═══ EXCERPT

2021 — 2024 |
Berggren, Karl Keathley, Phillip |
N/AActivity Code Description: No activity code was retrieved: click on the grant title for more information |
Collaborative Research: Quantum-Coherent Interactions Between Free and Guided Electrons and Photons @ Massachusetts Institute of Technology
General audience abstract: When a stream of electrons in free space passes over a patterned surface, light is produced. Over the past century, scientists and engineers have used this process to power applications ranging from satellite communications to microwave ovens. Although these electron-driven light sources have proven successful in numerous applications, some of the microscopic, quantum physics underlying these sources has remained poorly understood. As a result, we do not yet know the fundamental limits of this technique. In this project, the detailed, quantum-mechanical nature of the interactions between free-space electrons, patterned (or structured) surfaces, and light waves will be uncovered. Specifically, in this work, single electrons, traveling through vacuum over specially designed surfaces patterned at the nanometer length scale, will be used to generate single photons; and the resulting interconnected, so-called entangled, quantum states will be studied. The findings from this work could impact emerging applications in quantum computing, quantum communication, and quantum sensing by providing efficient, low-noise, and tunable sources of single electrons and single photons, as well as sources of unique quantum states of photons. Beyond the broader scientific impact of this work, this program will also contribute to the training of undergraduate and graduate researchers. Additionally, the effort will include summer internships for high-school students and develop a student-led seminar series that will improve the mentoring, organizational, and leadership skills of the students supported by this program.

══════

● EXERCISE TASK A: According to the abstract, why are the fundamental limits of electron-driven light sources not yet known?
The abstract and the records come from unrelated sources.

═══ SUPPLIED INFORMATION

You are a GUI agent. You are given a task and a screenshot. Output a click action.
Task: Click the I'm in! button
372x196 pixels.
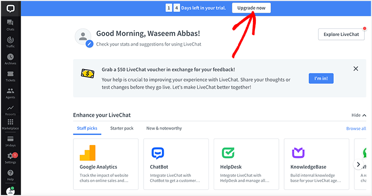coord(321,78)
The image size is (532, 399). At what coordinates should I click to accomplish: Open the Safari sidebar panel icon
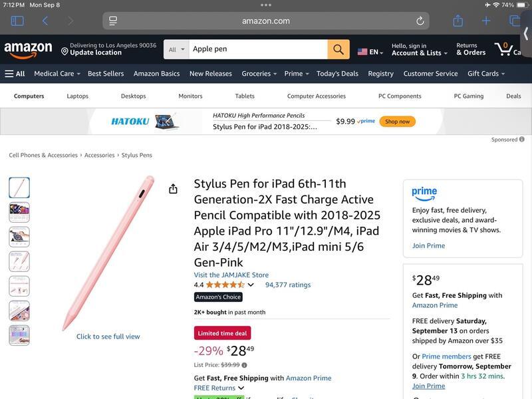pos(17,21)
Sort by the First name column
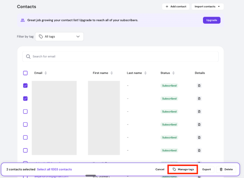 [x=103, y=73]
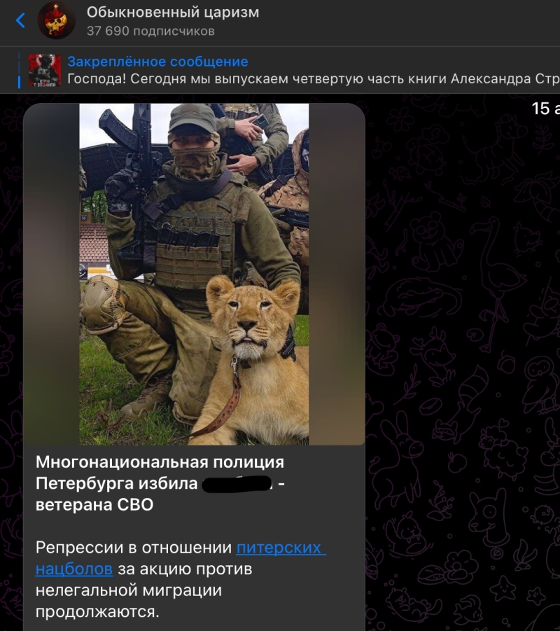Click the Репрессии в отношении paragraph start
This screenshot has width=560, height=631.
point(134,548)
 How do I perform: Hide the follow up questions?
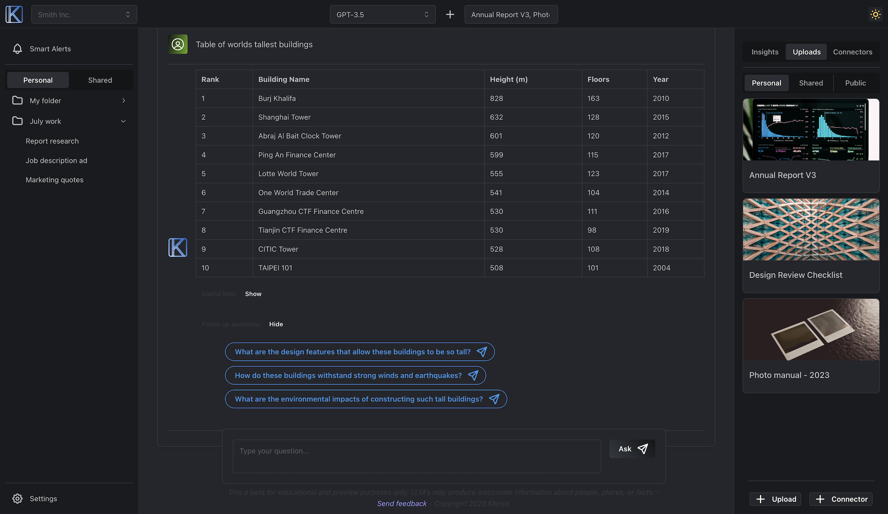276,324
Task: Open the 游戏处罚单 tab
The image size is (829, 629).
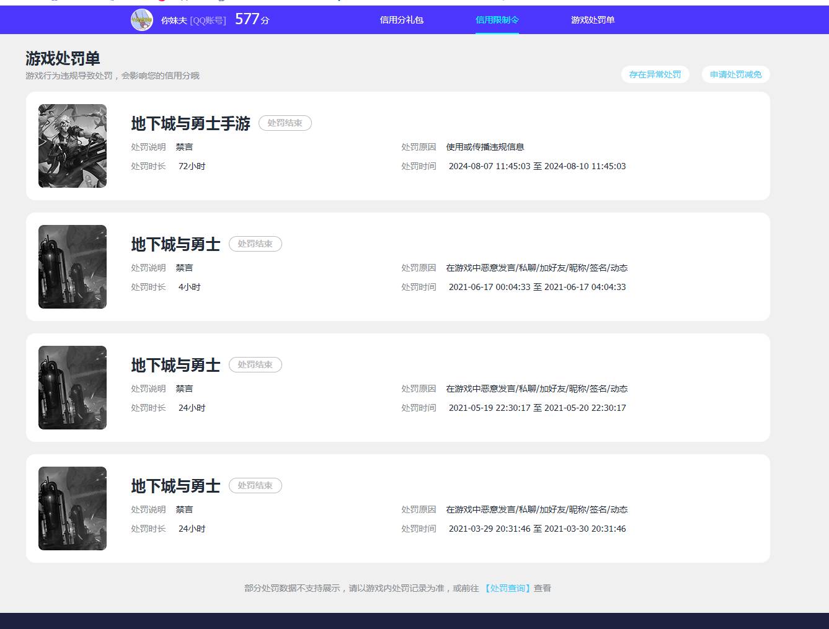Action: (x=592, y=20)
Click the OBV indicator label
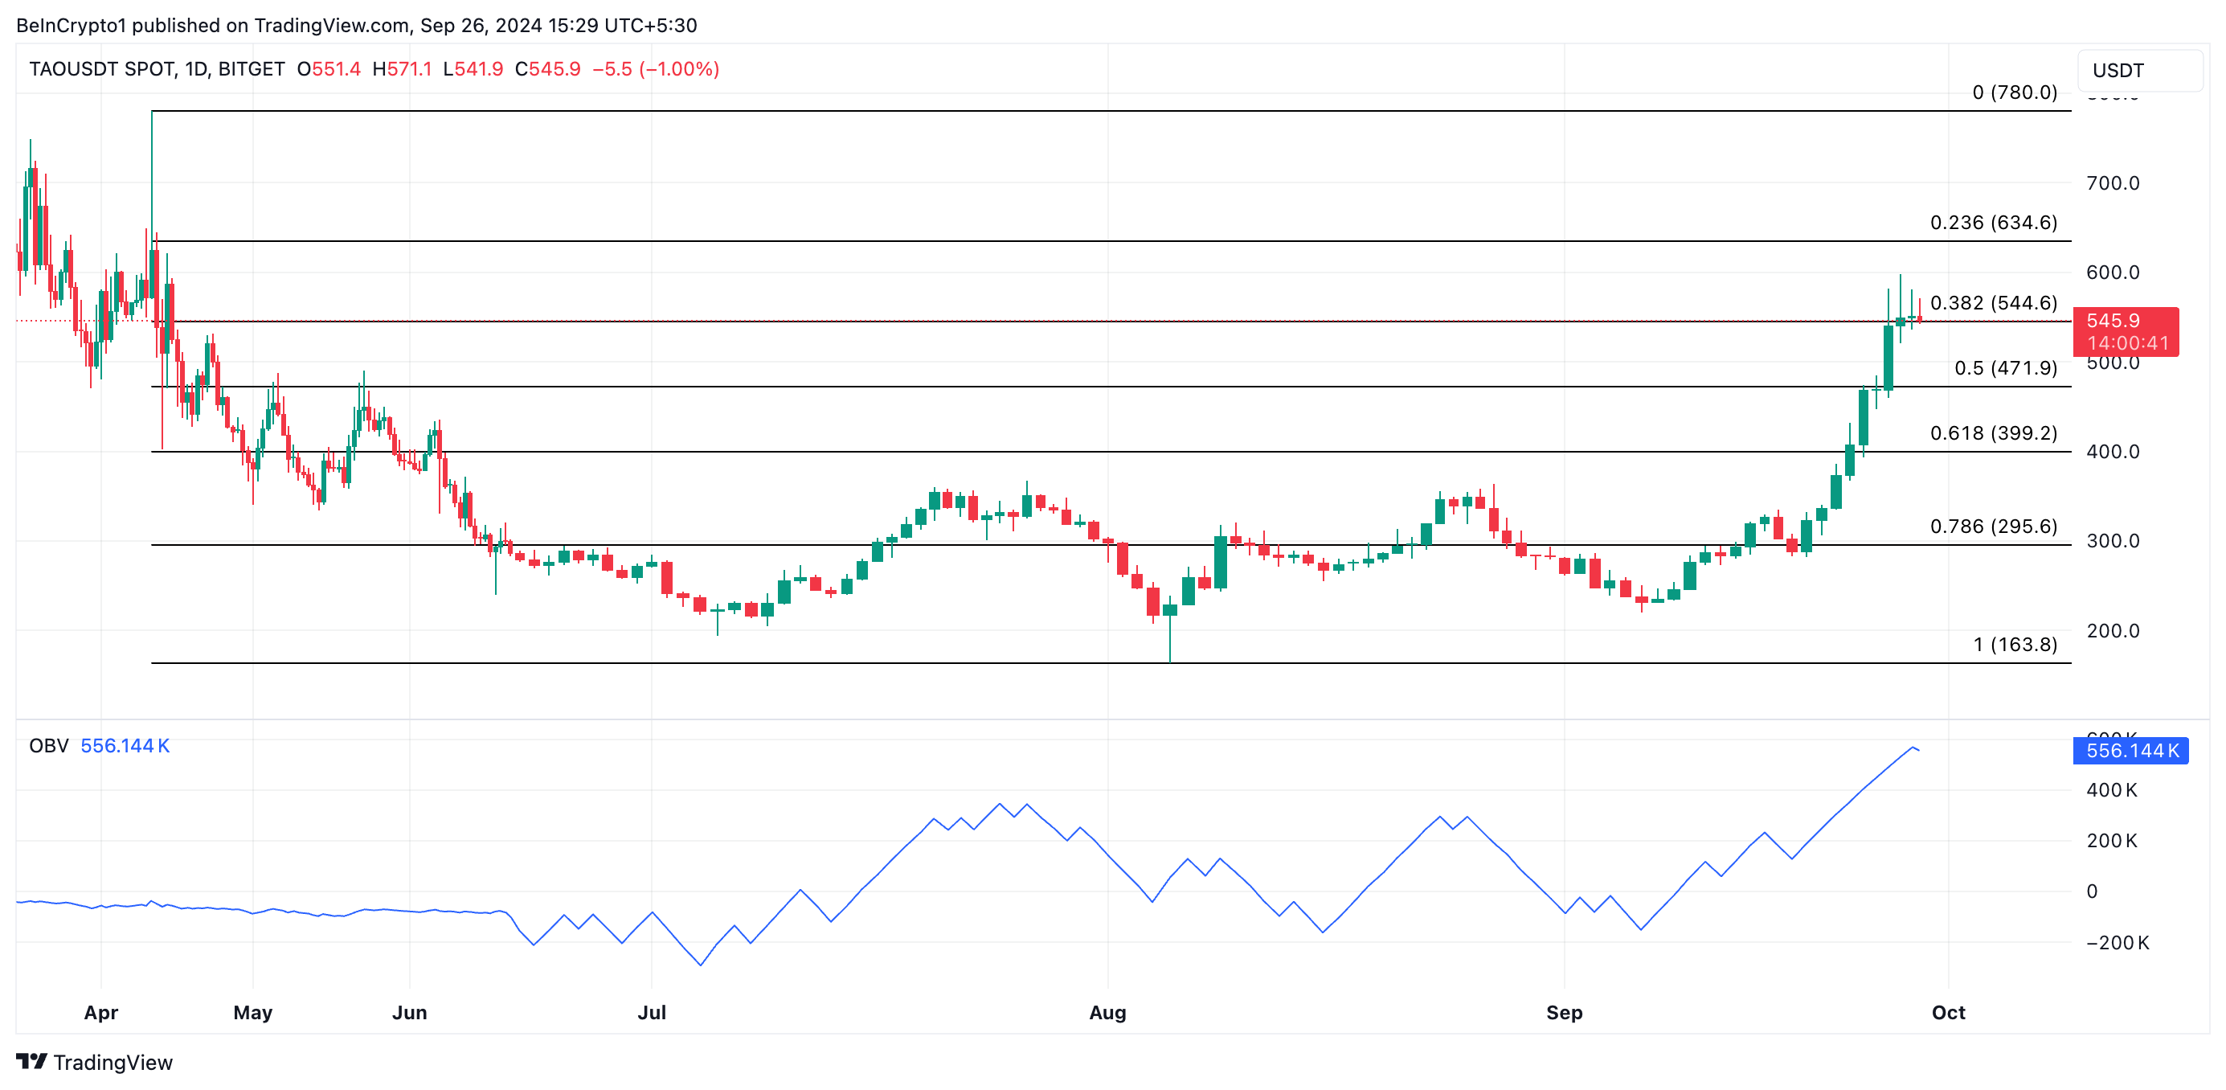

══════

● EXERCISE TASK B: Reproduce the records line for line, leaving out the pictures.

● WRITTEN SOLUTION A: Some of the microscopic, quantum physics underlying these sources has remained poorly understood.

● WRITTEN SOLUTION B:
You are a GUI agent. You are given a task and a screenshot. Output a click action.
Task: Click the I'm in! button
372x196 pixels.
coord(321,78)
The image size is (532, 399). At what coordinates should I click to accomplish: Open the Safari sidebar panel icon
pos(17,21)
Sort by the First name column
 [x=103, y=73]
Click the Репрессии в отношении paragraph start
This screenshot has width=560, height=631.
point(134,548)
 How do I perform: Hide the follow up questions?
276,324
Task: Open the 游戏处罚单 tab
The image size is (829, 629).
Action: (x=592, y=20)
Click the OBV indicator label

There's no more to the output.